- DIRECTIONS FOR THIS TASK: The entries should be written out again exactly as they read.

|---|

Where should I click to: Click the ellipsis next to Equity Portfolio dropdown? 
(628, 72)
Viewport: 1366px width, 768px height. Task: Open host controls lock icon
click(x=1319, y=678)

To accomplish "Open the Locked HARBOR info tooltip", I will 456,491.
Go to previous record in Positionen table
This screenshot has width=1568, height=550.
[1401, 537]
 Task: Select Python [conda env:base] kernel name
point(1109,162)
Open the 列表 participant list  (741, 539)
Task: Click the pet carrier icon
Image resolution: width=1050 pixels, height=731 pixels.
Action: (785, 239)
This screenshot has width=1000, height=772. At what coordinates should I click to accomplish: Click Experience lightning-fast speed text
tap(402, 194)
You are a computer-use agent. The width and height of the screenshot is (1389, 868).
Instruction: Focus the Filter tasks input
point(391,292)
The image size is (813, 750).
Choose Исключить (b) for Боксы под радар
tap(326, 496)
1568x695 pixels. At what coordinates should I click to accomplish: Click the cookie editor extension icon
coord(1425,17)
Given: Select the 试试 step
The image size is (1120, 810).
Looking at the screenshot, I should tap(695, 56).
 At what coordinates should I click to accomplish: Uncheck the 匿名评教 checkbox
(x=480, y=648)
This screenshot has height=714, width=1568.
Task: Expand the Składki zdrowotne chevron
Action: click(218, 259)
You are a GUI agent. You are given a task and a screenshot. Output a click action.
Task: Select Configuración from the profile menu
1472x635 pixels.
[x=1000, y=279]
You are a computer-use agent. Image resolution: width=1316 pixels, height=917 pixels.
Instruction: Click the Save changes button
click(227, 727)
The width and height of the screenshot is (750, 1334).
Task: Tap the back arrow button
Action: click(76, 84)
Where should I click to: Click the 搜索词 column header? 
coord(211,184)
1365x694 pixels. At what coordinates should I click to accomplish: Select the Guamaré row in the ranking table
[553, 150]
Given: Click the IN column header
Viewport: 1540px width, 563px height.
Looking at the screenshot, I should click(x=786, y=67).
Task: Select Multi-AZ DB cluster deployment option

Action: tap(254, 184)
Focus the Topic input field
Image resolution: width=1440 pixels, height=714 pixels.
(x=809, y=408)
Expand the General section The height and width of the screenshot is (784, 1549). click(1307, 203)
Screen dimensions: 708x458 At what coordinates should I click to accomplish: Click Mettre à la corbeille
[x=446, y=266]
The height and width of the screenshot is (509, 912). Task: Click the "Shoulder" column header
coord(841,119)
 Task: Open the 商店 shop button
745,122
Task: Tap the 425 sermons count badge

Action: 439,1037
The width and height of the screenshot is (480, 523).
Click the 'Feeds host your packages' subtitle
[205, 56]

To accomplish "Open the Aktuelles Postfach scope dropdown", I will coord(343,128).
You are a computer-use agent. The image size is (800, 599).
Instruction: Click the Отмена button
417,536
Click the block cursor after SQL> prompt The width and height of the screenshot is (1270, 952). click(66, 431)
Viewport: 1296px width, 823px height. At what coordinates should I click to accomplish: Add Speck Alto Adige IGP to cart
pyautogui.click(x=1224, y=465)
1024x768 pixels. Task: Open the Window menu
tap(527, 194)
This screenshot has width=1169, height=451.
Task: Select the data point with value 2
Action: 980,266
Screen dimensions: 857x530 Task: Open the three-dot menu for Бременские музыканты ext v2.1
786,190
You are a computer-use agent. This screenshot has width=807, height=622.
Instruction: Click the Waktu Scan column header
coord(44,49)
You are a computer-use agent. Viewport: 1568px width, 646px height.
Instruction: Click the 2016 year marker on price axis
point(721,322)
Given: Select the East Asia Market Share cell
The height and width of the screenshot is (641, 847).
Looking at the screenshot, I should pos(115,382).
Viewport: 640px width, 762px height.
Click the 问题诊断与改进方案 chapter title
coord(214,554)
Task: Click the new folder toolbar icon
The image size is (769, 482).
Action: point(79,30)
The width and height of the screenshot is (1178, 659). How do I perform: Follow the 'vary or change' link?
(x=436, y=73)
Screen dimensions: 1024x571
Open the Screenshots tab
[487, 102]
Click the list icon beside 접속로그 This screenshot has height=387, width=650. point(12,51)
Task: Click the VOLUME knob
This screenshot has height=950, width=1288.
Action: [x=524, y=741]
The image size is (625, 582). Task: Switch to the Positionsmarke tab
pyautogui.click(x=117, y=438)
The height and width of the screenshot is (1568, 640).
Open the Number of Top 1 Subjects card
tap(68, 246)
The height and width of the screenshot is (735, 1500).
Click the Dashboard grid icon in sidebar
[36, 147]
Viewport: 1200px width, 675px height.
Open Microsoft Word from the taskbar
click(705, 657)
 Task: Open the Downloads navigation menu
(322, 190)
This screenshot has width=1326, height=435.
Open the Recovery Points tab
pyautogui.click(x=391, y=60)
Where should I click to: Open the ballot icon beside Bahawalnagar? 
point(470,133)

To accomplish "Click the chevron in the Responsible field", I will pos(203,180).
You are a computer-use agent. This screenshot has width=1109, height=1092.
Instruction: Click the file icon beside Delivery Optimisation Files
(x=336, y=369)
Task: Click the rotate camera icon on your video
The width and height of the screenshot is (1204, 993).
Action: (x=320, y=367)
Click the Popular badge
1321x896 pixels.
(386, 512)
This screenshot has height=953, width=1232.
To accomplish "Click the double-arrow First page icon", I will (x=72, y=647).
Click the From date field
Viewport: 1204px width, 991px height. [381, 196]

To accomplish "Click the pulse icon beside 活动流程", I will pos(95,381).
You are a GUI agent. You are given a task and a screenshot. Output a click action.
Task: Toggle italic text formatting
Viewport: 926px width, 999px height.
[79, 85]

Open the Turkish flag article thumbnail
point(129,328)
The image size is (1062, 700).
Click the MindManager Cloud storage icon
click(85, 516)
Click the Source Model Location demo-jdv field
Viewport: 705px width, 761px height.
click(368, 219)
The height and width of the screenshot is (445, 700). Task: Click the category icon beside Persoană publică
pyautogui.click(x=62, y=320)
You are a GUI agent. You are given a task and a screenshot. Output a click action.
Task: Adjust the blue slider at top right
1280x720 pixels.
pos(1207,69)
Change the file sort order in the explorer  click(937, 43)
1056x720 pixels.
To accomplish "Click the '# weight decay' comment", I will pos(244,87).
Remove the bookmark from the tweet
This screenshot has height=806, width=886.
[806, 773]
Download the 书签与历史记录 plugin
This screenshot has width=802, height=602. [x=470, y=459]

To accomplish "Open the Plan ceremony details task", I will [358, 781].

|---|

- TASK OUTPUT:
Where should I click to: Click the ellipsis next to Equity Portfolio dropdown? 
(628, 72)
Viewport: 1366px width, 768px height. Task: Open host controls lock icon
click(x=1319, y=678)

To accomplish "Open the Locked HARBOR info tooltip", I will 456,491.
Go to previous record in Positionen table
This screenshot has width=1568, height=550.
[1401, 537]
 Task: Select Python [conda env:base] kernel name
point(1109,162)
Open the 列表 participant list  (741, 539)
Task: Click the pet carrier icon
Image resolution: width=1050 pixels, height=731 pixels.
Action: (785, 239)
This screenshot has width=1000, height=772. At what coordinates should I click to accomplish: Click Experience lightning-fast speed text
tap(402, 194)
You are a computer-use agent. The width and height of the screenshot is (1389, 868).
Instruction: Focus the Filter tasks input
point(391,292)
The image size is (813, 750).
Choose Исключить (b) for Боксы под радар
tap(326, 496)
1568x695 pixels. At what coordinates should I click to accomplish: Click the cookie editor extension icon
coord(1425,17)
Given: Select the 试试 step
The image size is (1120, 810).
Looking at the screenshot, I should tap(695, 56).
 At what coordinates should I click to accomplish: Uncheck the 匿名评教 checkbox
(x=480, y=648)
This screenshot has height=714, width=1568.
Task: Expand the Składki zdrowotne chevron
Action: click(218, 259)
You are a GUI agent. You are given a task and a screenshot. Output a click action.
Task: Select Configuración from the profile menu
1472x635 pixels.
[x=1000, y=279]
You are a computer-use agent. Image resolution: width=1316 pixels, height=917 pixels.
Instruction: Click the Save changes button
click(227, 727)
The width and height of the screenshot is (750, 1334).
Task: Tap the back arrow button
Action: click(76, 84)
Where should I click to: Click the 搜索词 column header? 
coord(211,184)
1365x694 pixels. At what coordinates should I click to accomplish: Select the Guamaré row in the ranking table
[553, 150]
Given: Click the IN column header
Viewport: 1540px width, 563px height.
Looking at the screenshot, I should click(x=786, y=67).
Task: Select Multi-AZ DB cluster deployment option

Action: tap(254, 184)
Focus the Topic input field
Image resolution: width=1440 pixels, height=714 pixels.
(x=809, y=408)
Expand the General section The height and width of the screenshot is (784, 1549). click(1307, 203)
Screen dimensions: 708x458 At what coordinates should I click to accomplish: Click Mettre à la corbeille
[x=446, y=266]
The height and width of the screenshot is (509, 912). Task: Click the "Shoulder" column header
coord(841,119)
 Task: Open the 商店 shop button
745,122
Task: Tap the 425 sermons count badge

Action: 439,1037
The width and height of the screenshot is (480, 523).
Click the 'Feeds host your packages' subtitle
[205, 56]

To accomplish "Open the Aktuelles Postfach scope dropdown", I will coord(343,128).
You are a computer-use agent. The image size is (800, 599).
Instruction: Click the Отмена button
417,536
Click the block cursor after SQL> prompt The width and height of the screenshot is (1270, 952). click(66, 431)
Viewport: 1296px width, 823px height. At what coordinates should I click to accomplish: Add Speck Alto Adige IGP to cart
pyautogui.click(x=1224, y=465)
1024x768 pixels. Task: Open the Window menu
tap(527, 194)
This screenshot has width=1169, height=451.
Task: Select the data point with value 2
Action: 980,266
Screen dimensions: 857x530 Task: Open the three-dot menu for Бременские музыканты ext v2.1
786,190
You are a computer-use agent. This screenshot has width=807, height=622.
Instruction: Click the Waktu Scan column header
coord(44,49)
You are a computer-use agent. Viewport: 1568px width, 646px height.
Instruction: Click the 2016 year marker on price axis
point(721,322)
Given: Select the East Asia Market Share cell
The height and width of the screenshot is (641, 847).
Looking at the screenshot, I should pos(115,382).
Viewport: 640px width, 762px height.
Click the 问题诊断与改进方案 chapter title
coord(214,554)
Task: Click the new folder toolbar icon
The image size is (769, 482).
Action: point(79,30)
The width and height of the screenshot is (1178, 659). How do I perform: Follow the 'vary or change' link?
(x=436, y=73)
Screen dimensions: 1024x571
Open the Screenshots tab
[487, 102]
Click the list icon beside 접속로그 This screenshot has height=387, width=650. point(12,51)
Task: Click the VOLUME knob
This screenshot has height=950, width=1288.
Action: [x=524, y=741]
The image size is (625, 582). Task: Switch to the Positionsmarke tab
pyautogui.click(x=117, y=438)
The height and width of the screenshot is (1568, 640).
Open the Number of Top 1 Subjects card
tap(68, 246)
The height and width of the screenshot is (735, 1500).
Click the Dashboard grid icon in sidebar
[36, 147]
Viewport: 1200px width, 675px height.
Open Microsoft Word from the taskbar
click(705, 657)
 Task: Open the Downloads navigation menu
(322, 190)
This screenshot has width=1326, height=435.
Open the Recovery Points tab
pyautogui.click(x=391, y=60)
Where should I click to: Open the ballot icon beside Bahawalnagar? 
point(470,133)

To accomplish "Click the chevron in the Responsible field", I will pos(203,180).
You are a computer-use agent. This screenshot has width=1109, height=1092.
Instruction: Click the file icon beside Delivery Optimisation Files
(x=336, y=369)
Task: Click the rotate camera icon on your video
The width and height of the screenshot is (1204, 993).
Action: (x=320, y=367)
Click the Popular badge
1321x896 pixels.
(386, 512)
This screenshot has height=953, width=1232.
To accomplish "Click the double-arrow First page icon", I will (x=72, y=647).
Click the From date field
Viewport: 1204px width, 991px height. [381, 196]

To accomplish "Click the pulse icon beside 活动流程", I will pos(95,381).
You are a GUI agent. You are given a task and a screenshot. Output a click action.
Task: Toggle italic text formatting
Viewport: 926px width, 999px height.
[79, 85]

Open the Turkish flag article thumbnail
point(129,328)
The image size is (1062, 700).
Click the MindManager Cloud storage icon
click(85, 516)
Click the Source Model Location demo-jdv field
Viewport: 705px width, 761px height.
click(368, 219)
The height and width of the screenshot is (445, 700). Task: Click the category icon beside Persoană publică
pyautogui.click(x=62, y=320)
You are a GUI agent. You are given a task and a screenshot. Output a click action.
Task: Adjust the blue slider at top right
1280x720 pixels.
pos(1207,69)
Change the file sort order in the explorer  click(937, 43)
1056x720 pixels.
To accomplish "Click the '# weight decay' comment", I will pos(244,87).
Remove the bookmark from the tweet
This screenshot has height=806, width=886.
[806, 773]
Download the 书签与历史记录 plugin
This screenshot has width=802, height=602. [x=470, y=459]

To accomplish "Open the Plan ceremony details task", I will [358, 781].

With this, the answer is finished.